Sunday, June 23, 2013

A Leap of Faith




Last year, Champagne Books put out a call for submissions. A call for submission is a shout out to authors that the publisher is looking for some specific thing. In this case, Champagne wanted to do a ‘dark heroes’ series, novella length stories that would feature a troubled hero, a man chased by demons who was having a hard time saving himself, let alone a damsel in distress.

My critic, Zelda, told me not to answer the call. Because, she reasoned, all of the heroes I’d created to date had been sweet, funny, lovable guys. They were the antithesis of dark hero. They were, if there is such a thing, light heroes.

I should, she said, think hard and long about moving in with a dark hero. Because moving in is exactly what character creation entails.

It takes me a good long while to write a book. During that time, the characters set up housekeeping in my head. They eat breakfast with me, go on walks with me, and follow me into the shower. Sometimes, they even invade my dreams. Spending that time with a ‘dark hero’ would be a risk. Was this someone you want to share a bagel with for months on end? Zelda asked.

Then my muse, Boo, spoke up. She reminded me that I liked challenges. She said that to grow as a writer, you have to be willing to try new things. You can’t not do it because you’ve never done it before, she said.

And besides, she added.  It’s a novella.Novellas are, as the name implies, shorter than novels. In this case, the call was for twenty thousand words, which translates to about seventy book pages, give or take. A novella doesn’t take as long to complete as a novel. I wouldn’t have to spend as much time with the dark hero. I could eat, walk, and shower with him for a couple of months and then, if I really found him despicable, could kick him to the curb without too many tears shed. It wouldn’t have to be a long term commitment.

Much to Zelda’s chagrin, I took up the call. I created Anton Boudreaux, a sea captain living in 1851. And I created the love of his life, Lenora Brewer, the daughter of a wealthy ship builder. I invited them to chew and soap up and amble through the woods with me for a little while

And a surprising thing happened. Or maybe it’s not surprising at all—because it’s history repeating itself.  Time and again, I fall in love with my characters as I write them to the page. I fell head over heels for my troubled sea captain. I cherished the time spent in his company. The story captivated me enough that I wrote a part two—To the Wind—which is now under contract with Champagne for an October release. I have plans for a part three, I’m itching to get to started and be in the company of Anton and Lenora once again. Who knows? Maybe I’ll write part four, five and six.

I’ve never written a series before. Zelda has a long list of reasons why I shouldn’t do it. But Boo, my sweet muse Boo, who is often the wiser part of myself, says go for it.
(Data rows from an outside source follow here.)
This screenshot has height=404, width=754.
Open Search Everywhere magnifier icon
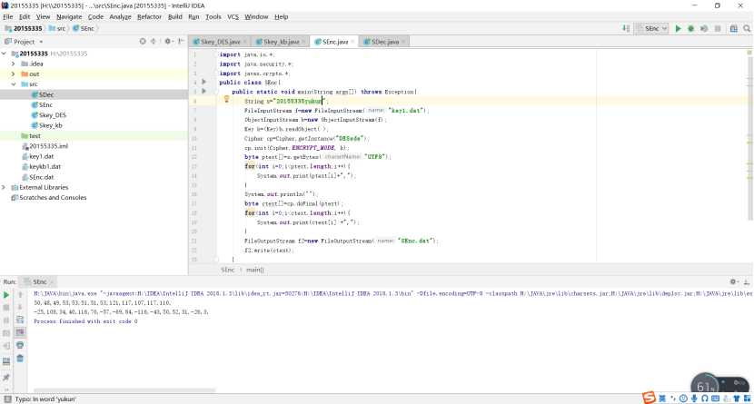745,29
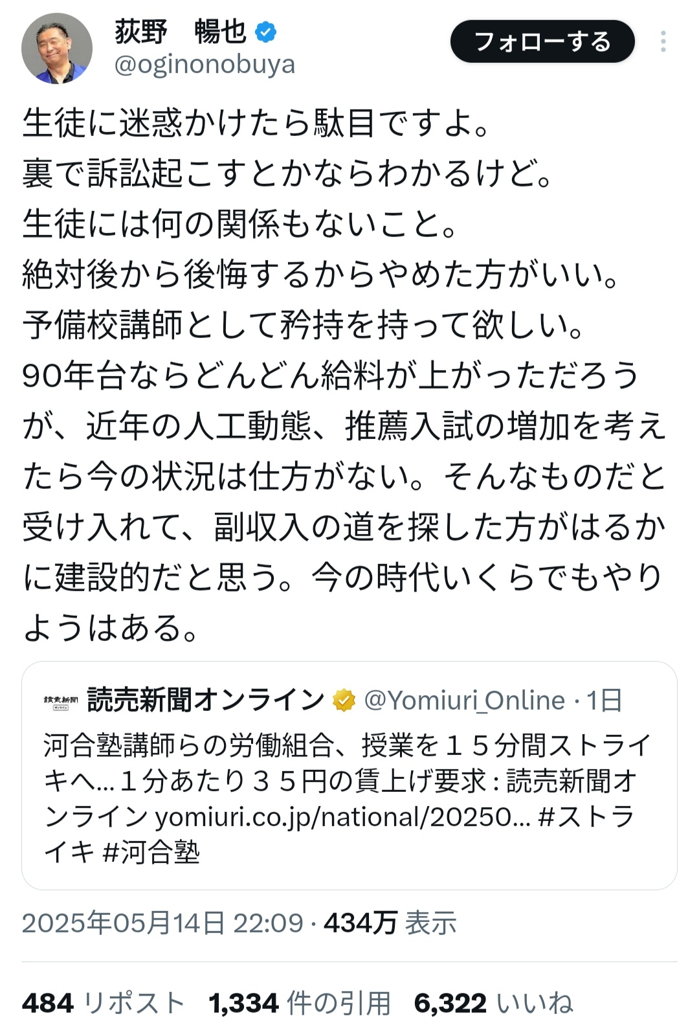Open the 荻野 暢也 display name
The height and width of the screenshot is (1025, 699).
[181, 32]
Take a leap of faith.  You never know what good things might happen if you do.

Till next time
~Ute~

  


4 comments:

Big Mike said...

Given all my heroes suffer from specters floating in and out of their psyche (like me) guess I should break the mold and do a sweet metro male. Hmmmmmmm--- Not. Never going to happen. Like CE says, "A man's got to know his limitation." Rough, tough, the tragic hero going against tyranny and injustice with moral rules of his own, yeah that's my kind of guy (g).

Michael Davis (Davisstories.com)
Author of the Year (2008 and 2009)
Award of Excellence (2012)

Ute Carbone said...

I challenge you to write sweet metro, Mike. :) He's in there somewhere. Maybe he'd turn out to be tougher than you thought...Then again, maybe you'll hate hanging out with him.

Julie Eberhart Painter said...

I'd find it hard to write about a nasty man, but I have a very bad woman coming up in January. That was fun!

Mike, your guys are nice, but not 'flowery'.

Jude Johnson said...

Well done, Ute! I tend to fall for my leading men as well. They don't always act heroically but it's fun to watch them try and extricate themselves from Foot-in-mouth mistakes.